Sunday, May 16, 2010
Review - Extract
Mike Judge's Extract may not contain as many laugh-out-loud moments as his earlier Office Space and Idiocracy, and I doubt it will achieve the same kind of cult status, but I think it might actually be his best film to date. By that I mean it hangs together in a more cohesive fashion than his first two films did, and it expands on Judge's favourite themes in a satisfying way. Starring some of the most ubiquitous characters actors in Hollywood, Extract takes place in a small food extract factory that was built from the ground up by Joel (Jason Bateman), an amiable fellow going through a minor midlife crisis. He's bored in his work and sexually frustrated, with a particular item of his wife's wardrobe having become his bête noire. Every night, Joel races home from work desperate to beat the nightly 8pm deadline, but if Suzie (Kristen Wiig) has changed into her comfortable sweatpants before he gets there, then sex is off the menu.

Instruction -
Answer these from the review:
(a) Which two earlier films by Mike Judge does it name?
(b) Who built the food extract factory where the film takes place?
(c) What time is Joel's nightly deadline for getting home?

Given data -

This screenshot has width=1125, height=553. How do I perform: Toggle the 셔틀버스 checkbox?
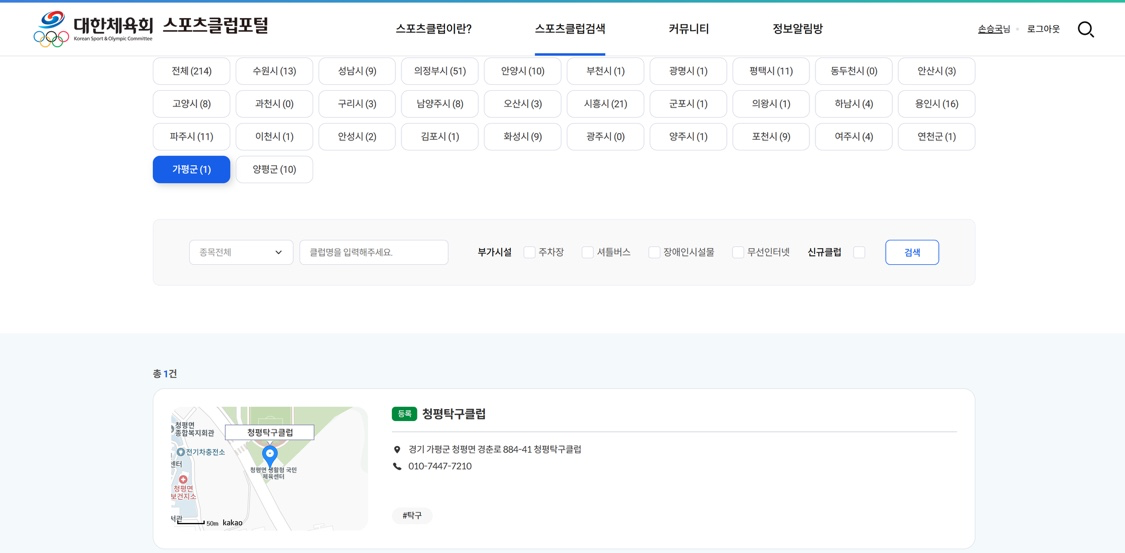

Worked answer -
(a) Office Space and Idiocracy
(b) Joel (Jason Bateman)
(c) 8pm